4. If Trump is retaliating against TikTok because some of its users politically embarrassed him, that would violate the First Amendment.
Speaking to Salon at the time of Pompeo's initial comments about TikTok, Leonard M. Niehoff, a professor at the University of Michigan Law School who specializes in the First Amendment, explained that "one of the primary concerns is that this is part of a pattern of retaliation against social media platforms that the president does not like, either because of how the platform has treated his speech or because of how users have deployed the platform against him."
He added, "a central tenet of the First Amendment is that the government cannot retaliate against speech or speakers based on content or viewpoint. That was, in my view, quite clearly the motive behind the executive order that came out after Trump's dispute with Twitter. The question is whether the targeting of TikTok is in the same category."
After the potential TikTok ban was announced, Kurt Opsahl, the deputy executive director and general counsel of the Electronic Frontier Foundation, explained that the ban could violate the First Amendment regardless of Trump's motives.
"Banning Americans from using the TikTok app would infringe the First Amendment rights of those users as an overly broad restriction on a means of expression (and on reaching the TikTok audience) unnecessary to achieve the government's national security purpose," Opsahl told Salon by email.

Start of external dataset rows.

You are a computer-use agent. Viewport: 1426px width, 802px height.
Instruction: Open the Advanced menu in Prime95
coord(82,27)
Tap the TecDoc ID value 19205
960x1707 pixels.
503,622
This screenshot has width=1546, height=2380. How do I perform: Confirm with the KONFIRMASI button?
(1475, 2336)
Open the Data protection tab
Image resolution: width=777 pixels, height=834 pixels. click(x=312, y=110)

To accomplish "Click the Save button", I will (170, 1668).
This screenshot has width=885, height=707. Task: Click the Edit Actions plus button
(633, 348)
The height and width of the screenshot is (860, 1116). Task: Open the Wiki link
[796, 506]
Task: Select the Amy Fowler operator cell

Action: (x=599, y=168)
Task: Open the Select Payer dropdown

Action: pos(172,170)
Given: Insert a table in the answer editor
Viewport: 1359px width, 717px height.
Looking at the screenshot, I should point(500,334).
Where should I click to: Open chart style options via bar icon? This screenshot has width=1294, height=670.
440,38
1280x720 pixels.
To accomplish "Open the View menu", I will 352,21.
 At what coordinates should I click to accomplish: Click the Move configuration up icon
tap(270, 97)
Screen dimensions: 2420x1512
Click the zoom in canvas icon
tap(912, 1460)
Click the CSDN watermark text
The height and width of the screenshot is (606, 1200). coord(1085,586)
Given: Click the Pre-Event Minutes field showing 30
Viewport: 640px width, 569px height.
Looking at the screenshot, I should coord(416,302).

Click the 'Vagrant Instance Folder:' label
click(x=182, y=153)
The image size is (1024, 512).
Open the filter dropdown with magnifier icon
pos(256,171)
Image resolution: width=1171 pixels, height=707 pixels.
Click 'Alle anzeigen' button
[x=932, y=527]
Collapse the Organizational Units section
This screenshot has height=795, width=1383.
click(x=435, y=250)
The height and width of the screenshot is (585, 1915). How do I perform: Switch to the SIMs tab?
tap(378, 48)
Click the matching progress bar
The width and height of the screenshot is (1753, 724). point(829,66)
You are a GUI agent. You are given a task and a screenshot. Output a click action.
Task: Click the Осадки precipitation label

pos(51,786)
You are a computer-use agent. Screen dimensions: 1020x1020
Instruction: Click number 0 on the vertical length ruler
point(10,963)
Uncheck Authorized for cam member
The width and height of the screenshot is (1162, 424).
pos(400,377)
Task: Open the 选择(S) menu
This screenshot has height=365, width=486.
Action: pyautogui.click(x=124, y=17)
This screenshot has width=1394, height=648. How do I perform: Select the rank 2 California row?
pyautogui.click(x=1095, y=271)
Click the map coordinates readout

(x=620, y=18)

He said that banning the app from stores would also violate the First Amendment, as courts have interpreted software as a form of free speech. He argued that "if the Trump administration's motives were based on anti-Trump content, this is obviously not a legitimate government purpose. Courts would not balance the ban against that purpose. If censoring political speech was shown to be the true purpose, courts would subject the ban to closer constitutional scrutiny, which the ban would not survive."
5. Right now, TikTok's fate in the U.S. is up in the air.
Microsoft is currently in talks to purchase some of TikTok's Anglophone country operations, which if successful would give them control over the app in the United States, Australia, New Zealand and Canada.
Trump has already made it clear that Microsoft has until the middle of next month to hammer out a deal before he bans TikTok in this country. He has also emphasized that he would expect to exert some control over the final outcome: on Monday he told reporters that "they don't have any rights unless we give it to them."
He later added, "It's a little bit like the landlord/tenant; without a lease the tenant has nothing, so they pay what's called 'key money,' or they pay something. But the United States should be reimbursed or should be paid a substantial amount of money, because without the United States they don't have anything."
Hu Xijin, editor-in-chief of the state-backed Global Times, tweeted on Monday that "this is an open robbery. The world is watching and God is watching that [sic] how President Trump is turning the once great America into a rogue country."
Salon reached out to Lindsay Gorman, the Emerging Technologies Fellow at the German Marshall Fund's Alliance for Securing Democracy and an expert on US-China relations, for her commentary on China's response.
"The response is the latest in an uptick over the last half year of China's 'wolf warrior diplomacy' through information campaigns on Twitter that surged during the pandemic to deflect blame about COVID-19's origins," Gorman explained in an email. "Unfortunately, statements by the President about the United States 'taking a cut' of the sale and downplaying the importance of the national security review process provide fodder for these authoritarian narratives and allow China to weaponize them against the American public."